Most of us are confused by all the conflicting nutrition advice out there, so many different diets and studies are released almost on a daily basis.

So what is really a Healthy Diet??

Eating a healthy diet is not about strict limitations, or depriving yourself of the foods you love. Rather, it’s about feeling great, having more energy, improving your health, and boosting your mood.
Healthy eating doesn’t have to be overly complicated. The foundation of a healthy diet should be to replace processed food with real food whenever possible. Eating food that is as close as possible to the way nature made it can make a huge difference to the way you think, look, and feel.

Finding a Balance

We all need a balance of protein, fat, carbohydrates, fiber, vitamins, and minerals in our diets to sustain a healthy body. You don’t need to eliminate certain categories of food from your diet, but rather select the healthiest options from each category.
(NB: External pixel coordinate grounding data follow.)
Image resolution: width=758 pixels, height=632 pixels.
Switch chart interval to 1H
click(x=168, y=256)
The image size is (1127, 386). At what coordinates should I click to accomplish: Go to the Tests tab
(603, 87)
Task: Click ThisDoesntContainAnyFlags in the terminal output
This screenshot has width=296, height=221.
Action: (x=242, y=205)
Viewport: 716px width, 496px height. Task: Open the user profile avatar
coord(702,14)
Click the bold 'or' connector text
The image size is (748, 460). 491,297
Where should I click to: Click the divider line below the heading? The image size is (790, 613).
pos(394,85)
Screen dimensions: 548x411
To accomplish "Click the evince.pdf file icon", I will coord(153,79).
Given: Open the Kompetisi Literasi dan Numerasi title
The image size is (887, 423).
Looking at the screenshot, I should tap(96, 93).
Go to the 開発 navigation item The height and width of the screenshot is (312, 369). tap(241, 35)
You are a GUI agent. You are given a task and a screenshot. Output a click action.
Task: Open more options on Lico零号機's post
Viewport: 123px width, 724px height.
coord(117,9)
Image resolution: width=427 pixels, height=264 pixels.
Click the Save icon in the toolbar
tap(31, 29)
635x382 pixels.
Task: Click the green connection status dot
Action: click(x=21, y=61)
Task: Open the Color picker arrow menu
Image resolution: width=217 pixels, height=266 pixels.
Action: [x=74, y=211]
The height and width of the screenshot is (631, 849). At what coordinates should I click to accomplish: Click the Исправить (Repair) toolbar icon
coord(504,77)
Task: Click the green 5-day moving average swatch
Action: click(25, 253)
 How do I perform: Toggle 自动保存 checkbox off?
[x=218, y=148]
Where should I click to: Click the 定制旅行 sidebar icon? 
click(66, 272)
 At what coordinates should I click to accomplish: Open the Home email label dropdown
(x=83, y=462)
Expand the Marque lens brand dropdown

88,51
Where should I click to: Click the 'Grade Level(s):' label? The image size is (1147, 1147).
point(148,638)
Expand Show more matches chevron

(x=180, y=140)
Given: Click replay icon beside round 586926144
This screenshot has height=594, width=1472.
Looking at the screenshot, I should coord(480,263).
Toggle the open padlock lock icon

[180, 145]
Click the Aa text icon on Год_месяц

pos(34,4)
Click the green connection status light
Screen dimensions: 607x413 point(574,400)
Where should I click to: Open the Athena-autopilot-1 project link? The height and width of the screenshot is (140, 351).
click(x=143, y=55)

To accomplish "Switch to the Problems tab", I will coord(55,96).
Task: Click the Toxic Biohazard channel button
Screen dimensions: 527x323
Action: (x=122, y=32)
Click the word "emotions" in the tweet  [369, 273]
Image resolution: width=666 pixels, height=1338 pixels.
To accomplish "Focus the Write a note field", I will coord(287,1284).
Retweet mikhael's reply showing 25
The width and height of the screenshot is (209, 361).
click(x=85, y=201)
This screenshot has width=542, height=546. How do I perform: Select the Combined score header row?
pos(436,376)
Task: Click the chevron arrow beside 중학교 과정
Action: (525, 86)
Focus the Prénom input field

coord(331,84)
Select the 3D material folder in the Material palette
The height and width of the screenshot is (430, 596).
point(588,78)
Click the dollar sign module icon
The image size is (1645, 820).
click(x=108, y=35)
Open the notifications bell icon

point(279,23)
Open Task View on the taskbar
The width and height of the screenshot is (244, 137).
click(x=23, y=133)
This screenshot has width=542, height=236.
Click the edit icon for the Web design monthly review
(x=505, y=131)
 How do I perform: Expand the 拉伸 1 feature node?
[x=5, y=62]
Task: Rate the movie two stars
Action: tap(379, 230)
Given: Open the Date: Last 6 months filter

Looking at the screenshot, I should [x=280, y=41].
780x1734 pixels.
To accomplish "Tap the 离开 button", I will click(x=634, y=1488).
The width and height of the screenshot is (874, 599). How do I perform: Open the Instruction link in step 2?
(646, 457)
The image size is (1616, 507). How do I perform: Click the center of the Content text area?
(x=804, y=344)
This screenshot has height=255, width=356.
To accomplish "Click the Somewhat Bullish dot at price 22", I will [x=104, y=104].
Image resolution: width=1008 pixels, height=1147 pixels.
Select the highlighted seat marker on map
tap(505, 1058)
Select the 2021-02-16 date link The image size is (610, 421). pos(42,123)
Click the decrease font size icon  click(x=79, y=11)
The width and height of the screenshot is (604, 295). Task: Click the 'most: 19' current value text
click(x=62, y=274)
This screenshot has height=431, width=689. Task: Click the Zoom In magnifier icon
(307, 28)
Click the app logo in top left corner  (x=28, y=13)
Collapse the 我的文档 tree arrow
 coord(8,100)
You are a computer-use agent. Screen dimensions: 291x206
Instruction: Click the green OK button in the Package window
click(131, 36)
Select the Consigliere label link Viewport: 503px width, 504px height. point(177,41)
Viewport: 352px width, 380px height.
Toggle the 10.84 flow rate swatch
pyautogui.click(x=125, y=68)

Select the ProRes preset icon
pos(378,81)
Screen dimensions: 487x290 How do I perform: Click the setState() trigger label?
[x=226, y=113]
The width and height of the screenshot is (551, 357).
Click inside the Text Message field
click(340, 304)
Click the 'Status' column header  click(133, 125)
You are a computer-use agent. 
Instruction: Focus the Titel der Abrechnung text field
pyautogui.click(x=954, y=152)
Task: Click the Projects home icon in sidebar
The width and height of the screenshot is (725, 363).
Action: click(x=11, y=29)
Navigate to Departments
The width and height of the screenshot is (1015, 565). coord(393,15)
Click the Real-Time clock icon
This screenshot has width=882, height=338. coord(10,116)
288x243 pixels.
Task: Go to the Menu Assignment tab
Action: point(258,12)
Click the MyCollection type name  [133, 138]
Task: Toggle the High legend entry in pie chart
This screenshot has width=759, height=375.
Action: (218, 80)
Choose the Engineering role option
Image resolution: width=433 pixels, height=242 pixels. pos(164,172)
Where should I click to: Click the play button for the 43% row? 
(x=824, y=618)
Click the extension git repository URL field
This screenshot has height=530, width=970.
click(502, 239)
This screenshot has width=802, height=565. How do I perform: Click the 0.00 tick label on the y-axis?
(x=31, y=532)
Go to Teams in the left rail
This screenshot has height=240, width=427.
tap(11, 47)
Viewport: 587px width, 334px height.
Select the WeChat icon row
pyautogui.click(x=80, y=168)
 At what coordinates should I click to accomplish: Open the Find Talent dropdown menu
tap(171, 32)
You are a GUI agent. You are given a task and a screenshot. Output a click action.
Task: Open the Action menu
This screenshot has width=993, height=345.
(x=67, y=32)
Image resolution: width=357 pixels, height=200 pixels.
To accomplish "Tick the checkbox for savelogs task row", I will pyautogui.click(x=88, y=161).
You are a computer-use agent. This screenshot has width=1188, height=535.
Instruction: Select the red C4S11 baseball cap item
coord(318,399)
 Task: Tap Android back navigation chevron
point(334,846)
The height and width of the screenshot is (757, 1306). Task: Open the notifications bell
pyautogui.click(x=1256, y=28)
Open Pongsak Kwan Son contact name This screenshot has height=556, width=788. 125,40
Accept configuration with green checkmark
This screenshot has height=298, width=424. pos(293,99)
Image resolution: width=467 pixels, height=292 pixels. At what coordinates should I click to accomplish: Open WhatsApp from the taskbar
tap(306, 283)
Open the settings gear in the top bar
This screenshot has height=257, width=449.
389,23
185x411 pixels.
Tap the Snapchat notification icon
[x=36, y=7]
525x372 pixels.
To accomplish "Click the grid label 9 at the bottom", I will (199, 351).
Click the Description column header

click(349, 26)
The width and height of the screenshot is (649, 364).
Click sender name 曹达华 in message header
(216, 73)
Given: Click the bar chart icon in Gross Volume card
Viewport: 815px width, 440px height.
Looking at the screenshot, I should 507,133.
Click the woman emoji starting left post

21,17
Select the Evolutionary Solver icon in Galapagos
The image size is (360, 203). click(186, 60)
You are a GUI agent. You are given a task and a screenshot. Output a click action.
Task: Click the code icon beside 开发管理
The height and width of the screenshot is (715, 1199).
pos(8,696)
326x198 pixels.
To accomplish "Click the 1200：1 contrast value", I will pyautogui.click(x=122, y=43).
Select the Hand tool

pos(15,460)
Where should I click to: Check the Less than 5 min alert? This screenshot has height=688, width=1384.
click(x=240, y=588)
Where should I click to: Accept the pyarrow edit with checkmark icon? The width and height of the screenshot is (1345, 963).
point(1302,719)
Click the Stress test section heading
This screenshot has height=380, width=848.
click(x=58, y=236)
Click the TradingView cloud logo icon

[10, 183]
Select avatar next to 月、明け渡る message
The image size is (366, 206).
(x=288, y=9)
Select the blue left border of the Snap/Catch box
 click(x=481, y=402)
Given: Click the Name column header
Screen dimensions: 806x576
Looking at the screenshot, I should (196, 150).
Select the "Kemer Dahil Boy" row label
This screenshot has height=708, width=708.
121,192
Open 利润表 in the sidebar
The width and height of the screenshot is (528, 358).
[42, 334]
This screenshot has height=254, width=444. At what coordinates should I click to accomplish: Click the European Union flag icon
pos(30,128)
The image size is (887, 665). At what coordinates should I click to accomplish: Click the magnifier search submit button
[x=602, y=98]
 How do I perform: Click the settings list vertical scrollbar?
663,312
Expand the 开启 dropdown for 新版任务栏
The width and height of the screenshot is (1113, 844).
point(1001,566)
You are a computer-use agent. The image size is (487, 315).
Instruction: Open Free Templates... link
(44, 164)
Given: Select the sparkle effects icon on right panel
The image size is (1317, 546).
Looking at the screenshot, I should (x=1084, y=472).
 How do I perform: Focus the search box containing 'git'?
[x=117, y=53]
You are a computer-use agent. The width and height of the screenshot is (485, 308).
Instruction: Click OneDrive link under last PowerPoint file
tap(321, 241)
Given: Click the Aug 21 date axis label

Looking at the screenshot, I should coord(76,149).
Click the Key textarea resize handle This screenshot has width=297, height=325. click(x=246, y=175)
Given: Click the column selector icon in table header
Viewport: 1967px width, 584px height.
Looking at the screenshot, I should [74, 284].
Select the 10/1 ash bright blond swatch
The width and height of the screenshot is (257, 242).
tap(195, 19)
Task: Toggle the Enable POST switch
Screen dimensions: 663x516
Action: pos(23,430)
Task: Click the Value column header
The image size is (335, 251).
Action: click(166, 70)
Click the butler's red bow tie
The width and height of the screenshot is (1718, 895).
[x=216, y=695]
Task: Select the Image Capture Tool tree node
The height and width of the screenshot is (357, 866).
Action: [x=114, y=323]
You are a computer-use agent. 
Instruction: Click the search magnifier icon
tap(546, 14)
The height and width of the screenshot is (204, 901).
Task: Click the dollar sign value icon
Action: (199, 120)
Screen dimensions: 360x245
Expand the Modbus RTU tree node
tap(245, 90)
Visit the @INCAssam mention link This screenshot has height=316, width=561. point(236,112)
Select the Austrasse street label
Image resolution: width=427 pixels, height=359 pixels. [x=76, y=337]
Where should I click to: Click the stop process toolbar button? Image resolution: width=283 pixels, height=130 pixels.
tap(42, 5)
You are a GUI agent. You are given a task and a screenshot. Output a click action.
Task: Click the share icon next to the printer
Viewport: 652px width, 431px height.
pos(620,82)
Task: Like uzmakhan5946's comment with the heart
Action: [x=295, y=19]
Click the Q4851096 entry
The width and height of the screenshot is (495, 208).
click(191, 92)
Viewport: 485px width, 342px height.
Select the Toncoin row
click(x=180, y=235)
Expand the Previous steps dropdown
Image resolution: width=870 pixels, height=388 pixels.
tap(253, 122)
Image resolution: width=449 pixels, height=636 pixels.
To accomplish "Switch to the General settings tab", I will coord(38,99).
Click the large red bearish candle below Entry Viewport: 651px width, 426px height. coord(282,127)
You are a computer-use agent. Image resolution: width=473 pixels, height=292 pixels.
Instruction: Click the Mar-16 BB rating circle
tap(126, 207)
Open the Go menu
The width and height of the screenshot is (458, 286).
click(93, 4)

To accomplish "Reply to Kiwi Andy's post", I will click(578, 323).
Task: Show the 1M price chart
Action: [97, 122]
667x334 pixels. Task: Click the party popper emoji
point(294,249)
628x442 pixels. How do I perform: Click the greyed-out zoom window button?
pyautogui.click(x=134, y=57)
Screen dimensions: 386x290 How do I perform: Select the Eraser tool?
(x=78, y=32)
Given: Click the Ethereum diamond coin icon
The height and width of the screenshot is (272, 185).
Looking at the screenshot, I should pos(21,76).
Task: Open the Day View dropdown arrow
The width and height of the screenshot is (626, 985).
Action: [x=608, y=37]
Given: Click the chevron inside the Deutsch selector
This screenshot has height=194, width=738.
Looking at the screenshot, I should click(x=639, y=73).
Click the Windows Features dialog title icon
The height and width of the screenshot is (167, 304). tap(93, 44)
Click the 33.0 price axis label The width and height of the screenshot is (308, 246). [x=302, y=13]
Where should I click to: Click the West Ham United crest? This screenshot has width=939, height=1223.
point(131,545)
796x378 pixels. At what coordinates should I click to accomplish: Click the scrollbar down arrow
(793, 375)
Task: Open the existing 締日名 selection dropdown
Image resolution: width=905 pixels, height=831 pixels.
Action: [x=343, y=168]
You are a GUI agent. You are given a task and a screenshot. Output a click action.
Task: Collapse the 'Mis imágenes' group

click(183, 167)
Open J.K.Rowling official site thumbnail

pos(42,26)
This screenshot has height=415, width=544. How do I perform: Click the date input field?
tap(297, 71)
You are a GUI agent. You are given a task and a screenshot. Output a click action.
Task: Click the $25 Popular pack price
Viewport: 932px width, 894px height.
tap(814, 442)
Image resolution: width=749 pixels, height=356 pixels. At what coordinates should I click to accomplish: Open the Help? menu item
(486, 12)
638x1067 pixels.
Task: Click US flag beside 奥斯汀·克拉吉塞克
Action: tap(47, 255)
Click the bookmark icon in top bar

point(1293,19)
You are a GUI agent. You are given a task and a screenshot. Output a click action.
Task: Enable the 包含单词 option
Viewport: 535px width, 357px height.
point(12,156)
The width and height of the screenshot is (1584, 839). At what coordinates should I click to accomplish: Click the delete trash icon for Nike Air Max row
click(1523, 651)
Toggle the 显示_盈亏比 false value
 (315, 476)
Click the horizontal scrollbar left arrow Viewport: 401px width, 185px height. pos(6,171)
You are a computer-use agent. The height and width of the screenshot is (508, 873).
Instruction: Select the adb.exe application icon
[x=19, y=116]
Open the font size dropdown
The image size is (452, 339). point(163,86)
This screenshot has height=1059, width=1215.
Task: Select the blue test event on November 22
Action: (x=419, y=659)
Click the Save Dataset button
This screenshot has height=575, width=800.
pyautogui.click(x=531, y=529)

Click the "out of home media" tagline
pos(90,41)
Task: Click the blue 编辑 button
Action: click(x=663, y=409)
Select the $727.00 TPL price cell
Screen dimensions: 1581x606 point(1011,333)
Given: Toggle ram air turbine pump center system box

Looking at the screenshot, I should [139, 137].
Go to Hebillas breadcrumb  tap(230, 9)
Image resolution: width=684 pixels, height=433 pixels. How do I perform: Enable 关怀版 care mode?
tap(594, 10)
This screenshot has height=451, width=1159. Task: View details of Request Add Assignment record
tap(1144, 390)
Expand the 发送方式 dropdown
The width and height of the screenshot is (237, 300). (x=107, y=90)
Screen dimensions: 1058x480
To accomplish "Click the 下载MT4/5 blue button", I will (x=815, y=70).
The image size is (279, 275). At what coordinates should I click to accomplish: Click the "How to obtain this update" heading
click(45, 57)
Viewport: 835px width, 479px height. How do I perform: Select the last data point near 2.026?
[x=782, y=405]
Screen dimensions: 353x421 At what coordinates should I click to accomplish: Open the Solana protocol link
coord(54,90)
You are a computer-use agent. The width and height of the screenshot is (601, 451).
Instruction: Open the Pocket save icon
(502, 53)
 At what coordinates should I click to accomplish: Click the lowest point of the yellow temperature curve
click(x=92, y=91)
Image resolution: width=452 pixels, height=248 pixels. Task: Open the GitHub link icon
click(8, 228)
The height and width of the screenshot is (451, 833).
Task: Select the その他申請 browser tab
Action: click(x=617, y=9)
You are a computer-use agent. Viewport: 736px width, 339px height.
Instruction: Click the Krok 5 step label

Protein gives you the energy to get up and go—and keep going—while also supporting mood and cognitive function. Too much protein can be harmful to people with kidney disease, but the latest research suggests that many of us need more high-quality protein, especially as we age. That doesn’t mean you have to eat more animal products—a variety of plant-based sources of protein each day can ensure your body gets all the essential protein it needs.

Fat. Not all fat is the same. While bad fats can wreck your diet and increase your risk of certain diseases, good fats protect your brain and heart. In fact, healthy fats—such as omega-3s—are vital to your physical and emotional health. Including more healthy fat in your diet can help improve your mood, boost your well-being, and even trim your waistline.

Fiber. Eating foods high in dietary fiber (grains, fruit, vegetables, nuts, and beans) is essential. It can help you stay regular and lower your risk for heart disease, stroke, and diabetes. It can also improve your skin and even help you to lose weight.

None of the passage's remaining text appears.